### Data to process
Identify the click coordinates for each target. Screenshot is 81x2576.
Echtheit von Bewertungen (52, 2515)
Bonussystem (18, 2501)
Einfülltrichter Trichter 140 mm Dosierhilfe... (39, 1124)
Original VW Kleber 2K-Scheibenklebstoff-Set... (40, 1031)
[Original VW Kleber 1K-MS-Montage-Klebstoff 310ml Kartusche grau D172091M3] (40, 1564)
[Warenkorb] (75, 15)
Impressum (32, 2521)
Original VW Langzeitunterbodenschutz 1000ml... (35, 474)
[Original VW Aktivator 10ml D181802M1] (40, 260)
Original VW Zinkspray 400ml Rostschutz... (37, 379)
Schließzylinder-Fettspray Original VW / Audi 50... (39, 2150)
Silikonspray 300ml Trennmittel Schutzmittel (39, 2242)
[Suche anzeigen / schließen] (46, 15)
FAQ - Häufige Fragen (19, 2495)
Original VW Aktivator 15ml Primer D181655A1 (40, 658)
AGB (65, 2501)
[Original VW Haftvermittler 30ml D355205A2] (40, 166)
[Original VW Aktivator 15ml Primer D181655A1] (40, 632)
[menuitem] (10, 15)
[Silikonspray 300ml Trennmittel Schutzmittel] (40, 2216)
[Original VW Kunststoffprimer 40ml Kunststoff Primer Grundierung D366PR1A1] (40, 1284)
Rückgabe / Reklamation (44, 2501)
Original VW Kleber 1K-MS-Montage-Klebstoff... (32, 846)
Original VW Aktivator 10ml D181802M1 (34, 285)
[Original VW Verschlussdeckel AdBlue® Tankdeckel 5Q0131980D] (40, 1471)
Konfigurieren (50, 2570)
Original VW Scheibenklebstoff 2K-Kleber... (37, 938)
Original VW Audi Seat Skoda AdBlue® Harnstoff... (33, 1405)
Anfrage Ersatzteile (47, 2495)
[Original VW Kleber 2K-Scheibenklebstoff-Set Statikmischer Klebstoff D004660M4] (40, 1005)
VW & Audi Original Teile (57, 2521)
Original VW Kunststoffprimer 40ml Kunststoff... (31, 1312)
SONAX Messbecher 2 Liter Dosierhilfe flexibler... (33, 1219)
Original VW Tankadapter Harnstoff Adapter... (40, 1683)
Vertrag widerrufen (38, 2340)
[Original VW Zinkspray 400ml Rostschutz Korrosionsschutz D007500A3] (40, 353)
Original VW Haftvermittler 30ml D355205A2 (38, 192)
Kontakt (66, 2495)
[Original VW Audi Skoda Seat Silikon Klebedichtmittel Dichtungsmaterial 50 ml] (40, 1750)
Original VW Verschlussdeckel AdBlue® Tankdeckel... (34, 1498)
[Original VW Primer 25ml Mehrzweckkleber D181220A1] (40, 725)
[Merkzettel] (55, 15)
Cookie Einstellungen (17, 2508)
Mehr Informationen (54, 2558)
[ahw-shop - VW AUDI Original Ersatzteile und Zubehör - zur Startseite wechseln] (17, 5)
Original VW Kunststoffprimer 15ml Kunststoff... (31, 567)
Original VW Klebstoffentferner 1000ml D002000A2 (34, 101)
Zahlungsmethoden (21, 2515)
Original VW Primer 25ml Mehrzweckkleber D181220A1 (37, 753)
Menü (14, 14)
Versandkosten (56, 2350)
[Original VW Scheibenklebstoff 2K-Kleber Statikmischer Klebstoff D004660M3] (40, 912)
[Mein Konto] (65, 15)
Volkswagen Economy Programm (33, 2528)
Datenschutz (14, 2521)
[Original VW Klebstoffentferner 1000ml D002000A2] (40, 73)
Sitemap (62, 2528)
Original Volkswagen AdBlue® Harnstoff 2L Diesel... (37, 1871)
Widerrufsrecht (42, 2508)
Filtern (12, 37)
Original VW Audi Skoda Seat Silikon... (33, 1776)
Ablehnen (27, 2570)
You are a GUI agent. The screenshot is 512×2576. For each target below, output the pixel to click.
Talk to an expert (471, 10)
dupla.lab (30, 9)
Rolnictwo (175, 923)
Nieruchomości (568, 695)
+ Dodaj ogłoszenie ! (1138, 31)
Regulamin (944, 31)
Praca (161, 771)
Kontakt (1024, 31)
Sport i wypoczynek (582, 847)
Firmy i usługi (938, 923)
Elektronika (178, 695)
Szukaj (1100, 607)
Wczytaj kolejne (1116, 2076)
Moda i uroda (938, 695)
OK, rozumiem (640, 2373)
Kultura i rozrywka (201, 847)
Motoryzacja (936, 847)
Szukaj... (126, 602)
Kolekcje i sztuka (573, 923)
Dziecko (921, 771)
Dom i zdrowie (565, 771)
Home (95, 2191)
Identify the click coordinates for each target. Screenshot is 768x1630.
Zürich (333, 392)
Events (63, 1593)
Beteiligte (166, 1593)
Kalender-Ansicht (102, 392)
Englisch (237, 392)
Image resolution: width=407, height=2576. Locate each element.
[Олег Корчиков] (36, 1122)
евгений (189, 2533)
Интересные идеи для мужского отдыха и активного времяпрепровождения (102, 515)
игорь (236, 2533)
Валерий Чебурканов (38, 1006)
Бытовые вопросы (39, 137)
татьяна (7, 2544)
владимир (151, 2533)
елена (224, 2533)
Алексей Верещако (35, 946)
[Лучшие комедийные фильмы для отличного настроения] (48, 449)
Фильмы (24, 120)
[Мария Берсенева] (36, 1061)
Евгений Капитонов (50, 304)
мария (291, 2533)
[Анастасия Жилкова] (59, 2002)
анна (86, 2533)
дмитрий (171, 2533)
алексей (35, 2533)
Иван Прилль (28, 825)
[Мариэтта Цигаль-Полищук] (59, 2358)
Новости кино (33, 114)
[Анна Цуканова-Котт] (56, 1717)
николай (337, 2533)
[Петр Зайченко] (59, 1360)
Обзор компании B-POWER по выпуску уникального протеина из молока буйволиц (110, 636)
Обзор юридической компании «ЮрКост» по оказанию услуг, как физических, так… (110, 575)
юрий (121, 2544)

### Assigned task
Your answer must be the line that contains "игорь (236, 2533)" and every line after it to the end of the records, reproduced exactly.

### Response box
игорь (236, 2533)
Валерий Чебурканов (38, 1006)
Бытовые вопросы (39, 137)
татьяна (7, 2544)
владимир (151, 2533)
елена (224, 2533)
Алексей Верещако (35, 946)
[Лучшие комедийные фильмы для отличного настроения] (48, 449)
Фильмы (24, 120)
[Мария Берсенева] (36, 1061)
Евгений Капитонов (50, 304)
мария (291, 2533)
[Анастасия Жилкова] (59, 2002)
анна (86, 2533)
дмитрий (171, 2533)
алексей (35, 2533)
Иван Прилль (28, 825)
[Мариэтта Цигаль-Полищук] (59, 2358)
Новости кино (33, 114)
[Анна Цуканова-Котт] (56, 1717)
николай (337, 2533)
[Петр Зайченко] (59, 1360)
Обзор компании B-POWER по выпуску уникального протеина из молока буйволиц (110, 636)
Обзор юридической компании «ЮрКост» по оказанию услуг, как физических, так… (110, 575)
юрий (121, 2544)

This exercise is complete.